Tax Credits and Tax deductions

Tax credits and tax deductions can reduce either your income or the amount of tax you owe.

Tax credits

Both federal and provincial tax credits exist, and you’ll be glad to hear they help you pay less tax. There are two types: Non-refundable and refundable

Non-refundable

A non-refundable tax credit reduces the amount of tax payable. In order to claim a non-refundable tax credit, you must actually owe taxes — in other words, you must have earned enough income to owe income tax. Non-refundable tax credits can reduce your tax owing to zero, but if you have more tax credits than tax owing, you do not receive a refund for any surplus amount.
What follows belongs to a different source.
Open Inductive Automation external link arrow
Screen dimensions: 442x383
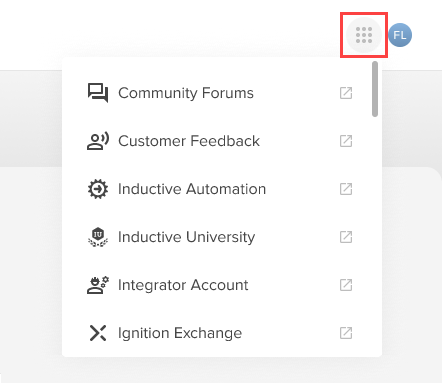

Let’s make that more concrete: if you owe $2500 in taxes and have non-refundable tax credits for $2700, your taxes will be reduced to zero, but you will not receive the extra $200.
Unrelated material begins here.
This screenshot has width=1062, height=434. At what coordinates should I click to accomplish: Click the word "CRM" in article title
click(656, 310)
Some non-refundable tax credits include:

  • Personal exemption amount (anyone who owes tax is entitled to claim this exemption)
  • Exemption for taxpayers over age 65
  • Exemption for taxpayers with children
  • Exemption for people receiving a pension
  • Exemption for people with a certified disability
  • Exemption for people who are caregivers to someone with a disability

Some other non-refundable tax credits include tuition, medical expenses, Employment Insurance and Canada Pension Plan deductions, interest paid on student loans and adoption expenses. Most provinces have tax credits to reduce the provincial tax owing.

Refundable Tax Credits

Refundable tax credits are paid to anyone who qualifies for them, whether they had income or not. Usually, they’re paid out over the year. The most well-known non-refundable tax credit is the GST/HST payment that people with a combined family income of less than $42,000 received.

Tax deductions

Tax deductions don’t work as many people suppose. Instead of reducing the amount of taxes you need to pay, a tax deduction actually reduces the amount of your gross income, which can put you in a lower tax bracket and reduce the amount of taxes you will owe.
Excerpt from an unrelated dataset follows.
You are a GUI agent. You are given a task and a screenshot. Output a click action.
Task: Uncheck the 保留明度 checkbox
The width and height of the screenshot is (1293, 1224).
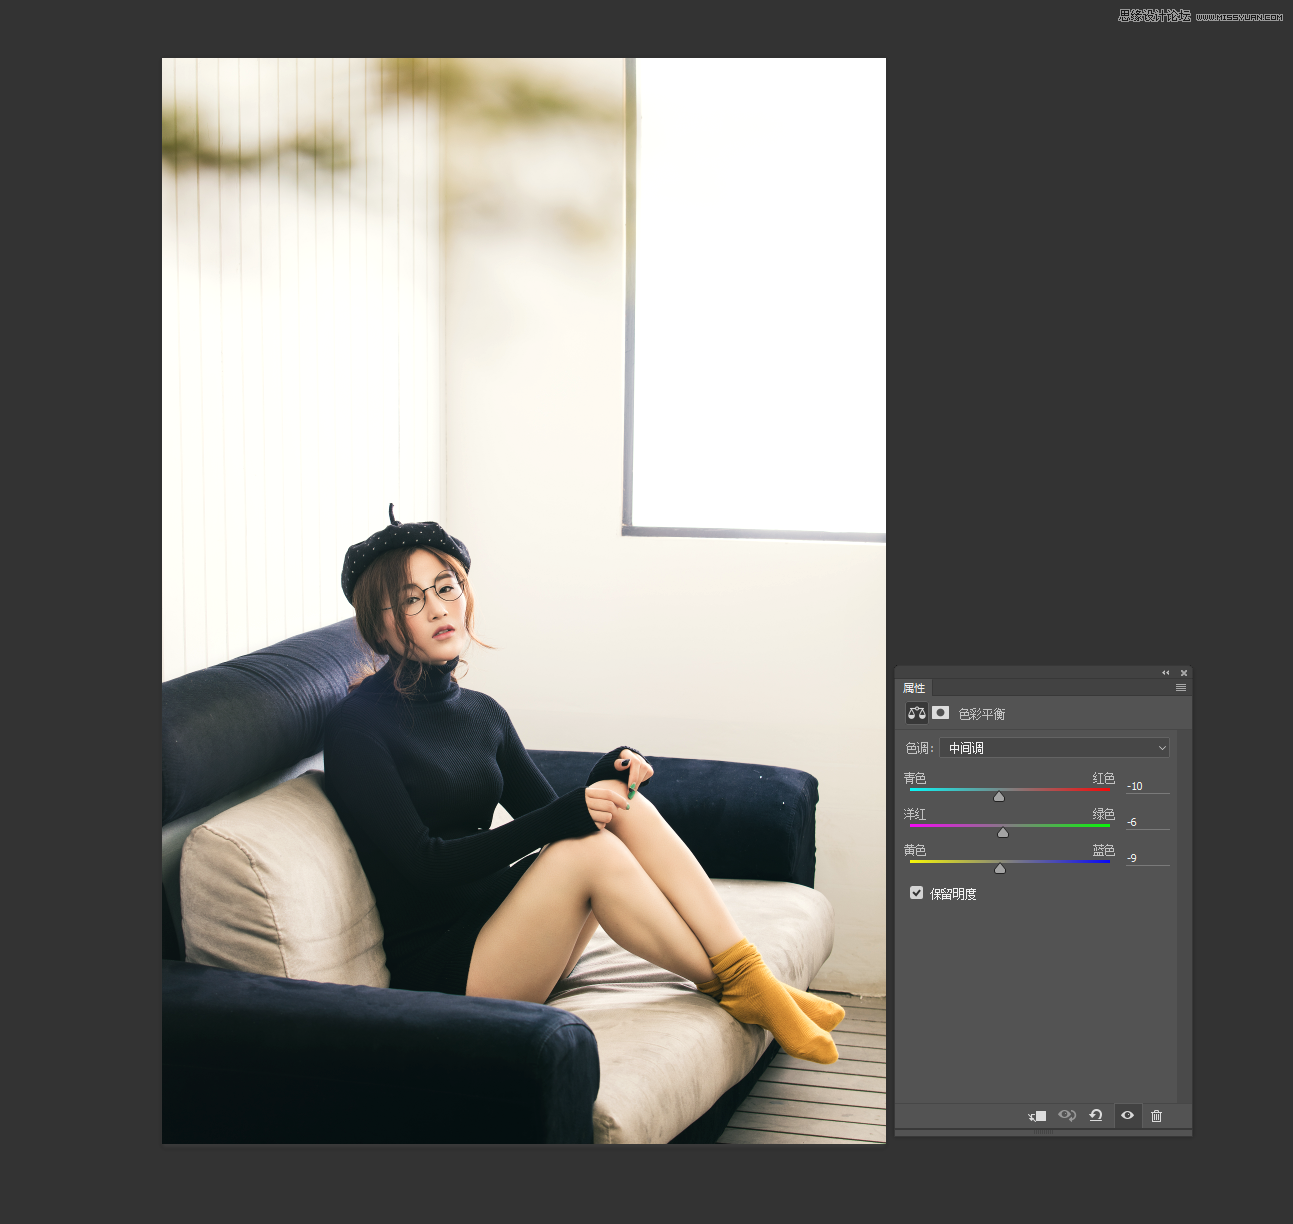916,893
The most common tax deductions are:

  • Pension Adjustment. You get credit for any pension contributions made in the calendar year on your behalf. Your employer will list the Pension Adjustment amount in box 52 on your T-4 slip that lists your income and income tax deducted for the year.
  • Union and professional dues
  • Child care expenses
  • Registered Retirement Savings Plan (RRSP) contributions up to the maximum allowable amount per year. Your financial institution will provide you with a contribution receipt, and you can find out how much RRSP contribution room you have by looking on your Notice of Assessment (the summary form that you receive after you have filed your previous year’s taxes), by looking on your tax account or by calling CRA at 1-800-959-8281.
  • Donations to charitable organizations or political parties

If you owe income tax, the Canada Revenue Agency will let you work out a payment plan if you cannot pay the taxes all at once. You will be charged interest on any balance you still owe. But be careful: if you owe income tax and don’t pay, and you don’t make an attempt to work out a payment plan, CRA can seize any refundable tax credits you may be eligible for, and they may take you to court and seize the contents of your bank account.